SerpinA3N in leptin-sensitive neurons is required for energy and glucose homeostasis and autonomic regulation

Abstract

Aims: SerpinA3N (Serpin peptidase inhibitor clade A member 3) is a serine protease inhibitor upregulated in the hypothalamus by leptin and obesity, yet its role in physiological regulation remains poorly understood. This study aims to elucidate the role of hypothalamic SerpinA3N in regulation of energy balance, glucose homeostasis, and autonomic and cardiovascular functions. Methods and results: Immunostaining revealed that SerpinA3N is primarily expressed in neurons, including those expressing the leptin receptor (LepRb).
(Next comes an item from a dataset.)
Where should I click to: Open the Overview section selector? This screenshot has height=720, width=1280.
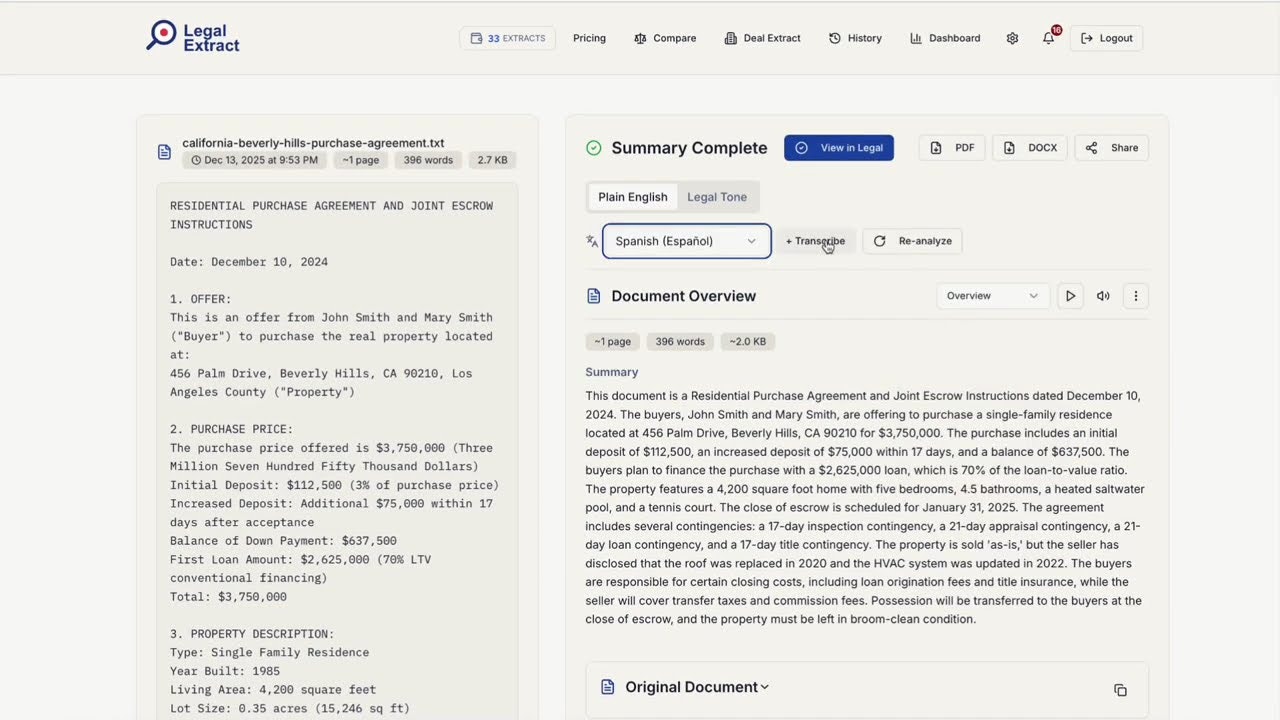point(992,295)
Targeted deletion of SerpinA3N in LepRb neurons reduced body weight and adiposity and improved insulin sensitivity in female mice. SerpinA3N deficiency also enhanced leptin sensitivity, evidenced by amplified leptin-induced anorexia, weight loss, and LepRb signaling in the hypothalamic arcuate nucleus. Upon exposure to an obesogenic diet, mice lacking SerpinA3N in LepRb neurons exhibited attenuated weight gain, hepatic lipid accumulation and microgliosis. Notably, SerpinA3N deletion in LepRb neurons impaired baroreflex sensitivity and elevated renal sympathetic nerve activity, with dietary obesity further exacerbating sympathetic tone. Conclusions: These findings identify neuronal SerpinA3N as a key regulator of energy balance, leptin and insulin sensitivity, and autonomic function.